[Records from a data collection]

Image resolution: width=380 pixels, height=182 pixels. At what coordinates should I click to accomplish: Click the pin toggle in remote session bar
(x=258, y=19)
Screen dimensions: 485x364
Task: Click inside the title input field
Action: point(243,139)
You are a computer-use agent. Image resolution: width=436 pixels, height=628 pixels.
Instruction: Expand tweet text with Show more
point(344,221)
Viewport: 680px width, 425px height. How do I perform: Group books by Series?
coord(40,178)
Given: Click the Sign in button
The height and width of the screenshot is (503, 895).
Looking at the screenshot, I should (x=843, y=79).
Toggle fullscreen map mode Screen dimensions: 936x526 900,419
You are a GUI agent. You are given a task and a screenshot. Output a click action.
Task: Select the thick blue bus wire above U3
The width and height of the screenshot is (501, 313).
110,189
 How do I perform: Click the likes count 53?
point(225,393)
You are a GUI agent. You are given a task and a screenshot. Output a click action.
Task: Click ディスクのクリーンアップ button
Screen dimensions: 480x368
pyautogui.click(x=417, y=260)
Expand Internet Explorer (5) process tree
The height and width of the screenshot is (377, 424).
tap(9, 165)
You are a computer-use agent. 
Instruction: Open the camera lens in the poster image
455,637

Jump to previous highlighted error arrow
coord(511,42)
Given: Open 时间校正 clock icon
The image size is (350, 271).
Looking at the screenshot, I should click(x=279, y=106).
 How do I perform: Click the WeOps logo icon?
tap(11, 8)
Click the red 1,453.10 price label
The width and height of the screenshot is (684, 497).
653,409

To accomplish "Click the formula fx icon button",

**TASK TO COMPLETE:**
Reproduce the material word for word, from the line with "Expand Internet Explorer (5) process tree" through the final line, including both of these lines.

**WRITTEN RESPONSE:**
Expand Internet Explorer (5) process tree
The height and width of the screenshot is (377, 424).
tap(9, 165)
You are a computer-use agent. 
Instruction: Open the camera lens in the poster image
455,637

Jump to previous highlighted error arrow
coord(511,42)
Given: Open 时间校正 clock icon
The image size is (350, 271).
Looking at the screenshot, I should click(x=279, y=106).
 How do I perform: Click the WeOps logo icon?
tap(11, 8)
Click the red 1,453.10 price label
The width and height of the screenshot is (684, 497).
653,409

To accomplish "Click the formula fx icon button",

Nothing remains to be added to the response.